Only Kanye West could have pulled off a track like “All of the Lights,” possibly the most dense, ambitious and ridiculously over-the-top moment on My Beautiful Dark Twisted Fantasy—which also happens to be the most dense, ambitious, ridiculously over-the-top moment of both 2010 and West’s career.
From a production standpoint, “All of the Lights” is the very definition of “headphone worthy,” layering enough left-field sonics and instrumental texture for a ’70s prog rock suite. After the beautiful, blaring French horn intro (nearly militaristic in its urgent refrain), West and co-writer/producer Jeff Bhasker introduce a plethora of tricked-out sounds: buzzing synths, an orgy of soulful vocals, and a super trebly programmed snare that sounds like a ping pong ball bouncing off a brick wall in outer space.
Lyrically, West is apocalyptically serious, his grave images of spousal abuse and police chases somehow perfectly matching the maniacal mood of the music. Indeed, the “lights” of the song’s title aren’t just those of the night club—we’re talking “cop lights, flashlights, spotlights, strobe lights, street lights,” a recipe equal parts disorientation and ecstasy.

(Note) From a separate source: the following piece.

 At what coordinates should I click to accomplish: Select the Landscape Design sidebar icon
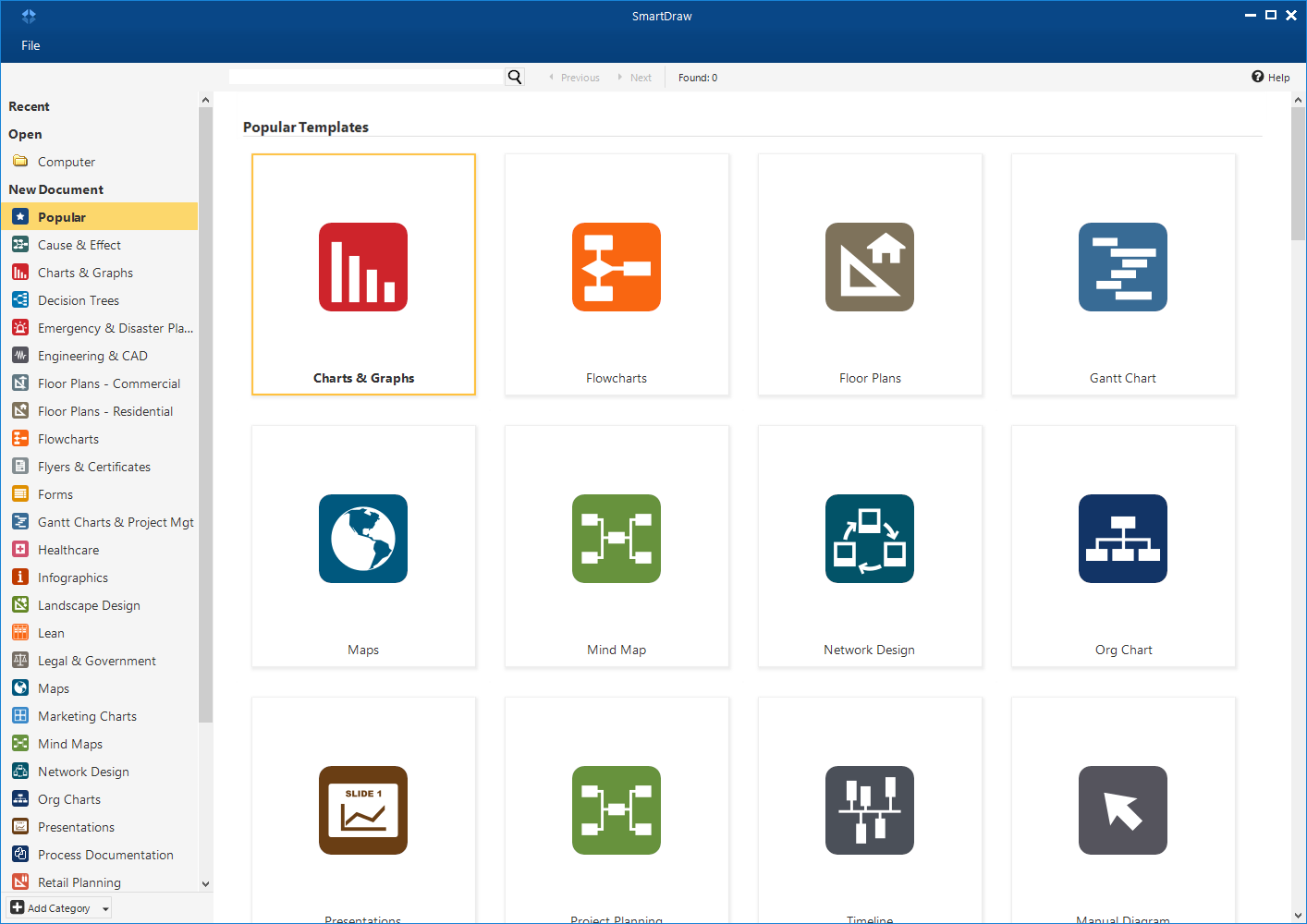click(x=20, y=604)
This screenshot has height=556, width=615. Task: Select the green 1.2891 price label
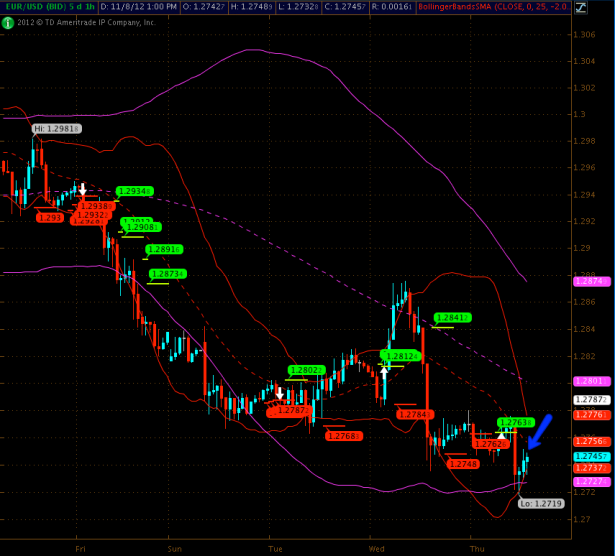tap(165, 249)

West and Bhasker have managed to create a window into the melted, frenetic psyche of a modern rap star. Everything about “All of the Lights” is ambiguous—when Rihanna, in her trademark sexy chorus, sings, “Turn up the lights in here, baby/ Extra bright, want you to see everything,” it’s unclear whether she’s making love or damning West with crucial evidence in the courtroom.
Then again, though, West has been the most ambiguous chameleon in pop culture the whole damn millennium. Some may lament the passing of West’s playful side—there are no cuddly bear mascots or Vanilla Sky references here. But in baring his soul, exposing his most private—hell, his most “beautiful, dark, twisted”—nerves, he’s never been more inescapably real. And there’s absolutely nothing ambiguous about that.